I'm totally fine with you sharing any of my slides. This is your program, and it's your decision. Okay, are you happy, Nat?  Absolutely,  no problem. Be glad to share. Yeah, there's another question that just popped up. If one of you would like to answer it. I think it's probably it's about a chronic wound. Yeah, for chronic wounds, we've uh, we've done it topically a lot both Sebastian and I have used Naltrexone.  In fact, I was just talking to a pharmacist down in Georgia today, and they were seeing that they kind of stalled out on the closure of the wound, and when they added Naltrexone in it closed up almost immediately.  We're doing like half a percent or less in a lot of the wound uh formulations, but it depends on what else is going on with the wound. As a single standalone ingredient, I don't usually use it as a single standalone.  As Sebastian mentioned earlier, when you see patients because of that snip and their tlr4 receptors and the genetic predisposition, you don't know who's going to respond well.  Who's not going to respond well?  We've actually seen a few patients when they're treating, you know, topically, that to get some paradoxical inflammation from it, right? So we try to make sure that I think that oral is always the safest route to go, just saying from a reduced adverse event perspective and to get the immune modulation because a lot of times wound uh closure is hard especially in older patients because their immune system is not as happy, their hormones are not as happy, it's kind of hard to close a wound if you don't have adequate androgens on board, So it's a bigger picture thing for a lot of people. I'm going to roll along with this one for any chronic wounds.


Orally works extremely well.  We've seen patients using things topically, and it really and truly depends upon the patient and what success you're having, so the nice flexibility within the group of compounding pharmacists is this way doesn't work well, we always have an option.  We have a cream for that, or we have a capsule for that.  Take your pick, but we can adjust the patient's best outcome at the end of the day.

## Data excerpts
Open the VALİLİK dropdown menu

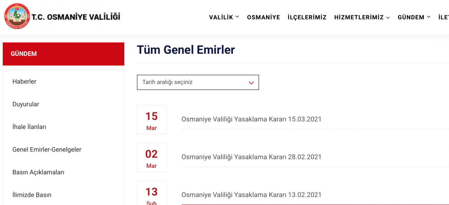coord(224,17)
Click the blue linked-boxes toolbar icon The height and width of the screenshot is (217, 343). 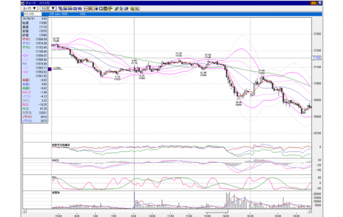[x=60, y=9]
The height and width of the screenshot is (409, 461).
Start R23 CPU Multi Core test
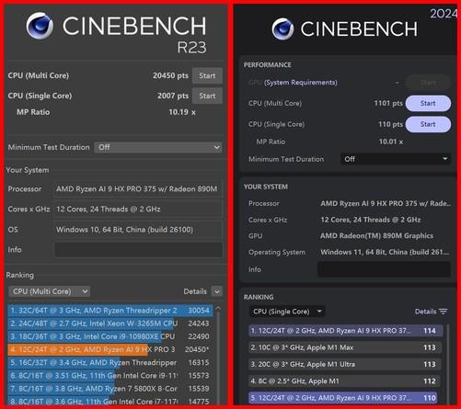click(207, 75)
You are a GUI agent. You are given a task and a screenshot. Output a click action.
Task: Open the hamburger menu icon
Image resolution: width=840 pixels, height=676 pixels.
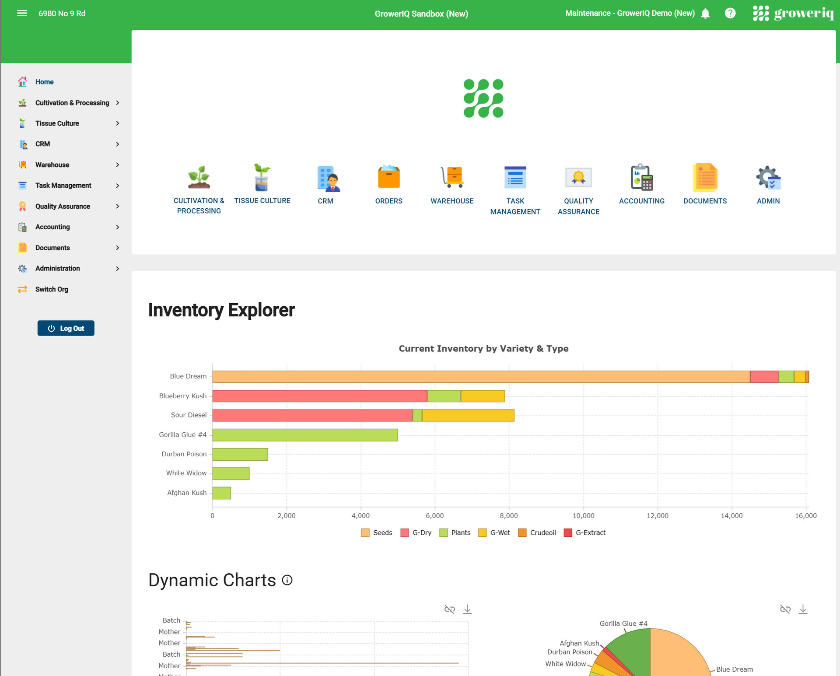22,13
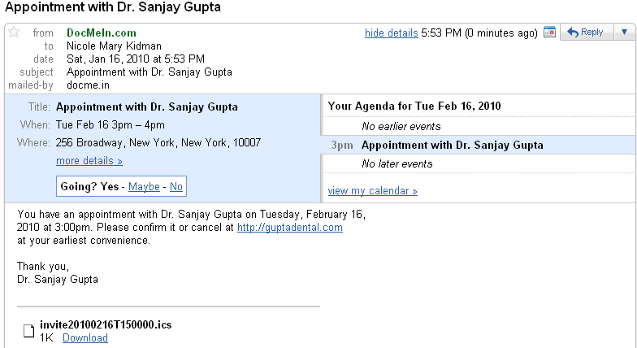Respond No to the invitation
The image size is (637, 348).
click(176, 187)
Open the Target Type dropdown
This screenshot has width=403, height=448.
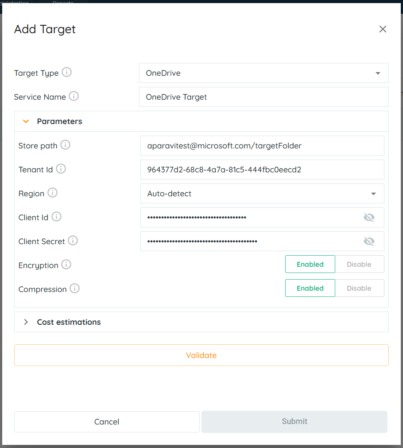[x=264, y=73]
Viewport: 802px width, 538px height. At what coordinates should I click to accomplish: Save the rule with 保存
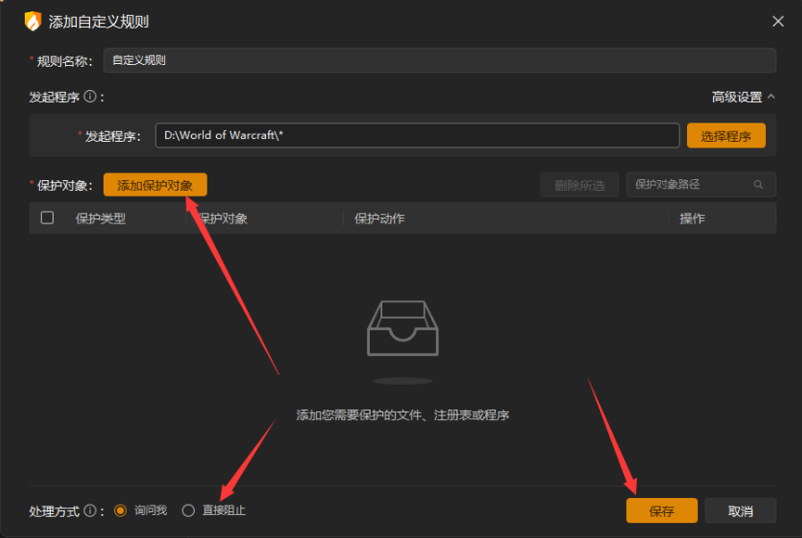click(661, 510)
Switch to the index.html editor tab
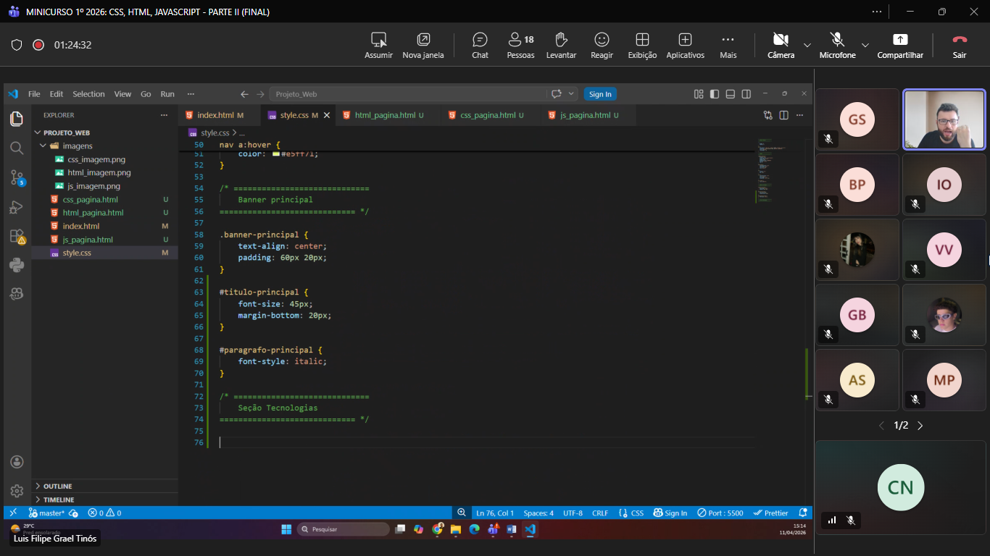Screen dimensions: 990x556 (x=215, y=115)
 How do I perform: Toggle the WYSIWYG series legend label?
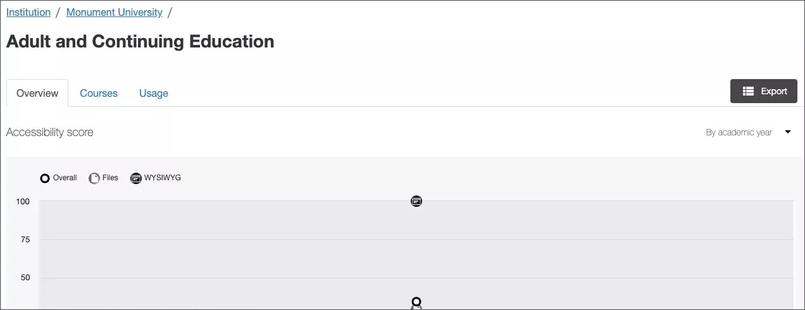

## What needs to be done
Transcribe the part of the naltrexone transcript that begins at the words "Orally works extremely" and ends after the words "of the day.". Rely only on the transcript about naltrexone for chronic wounds, not on outside knowledge.

## Answer to this problem
Orally works extremely well.  We've seen patients using things topically, and it really and truly depends upon the patient and what success you're having, so the nice flexibility within the group of compounding pharmacists is this way doesn't work well, we always have an option.  We have a cream for that, or we have a capsule for that.  Take your pick, but we can adjust the patient's best outcome at the end of the day.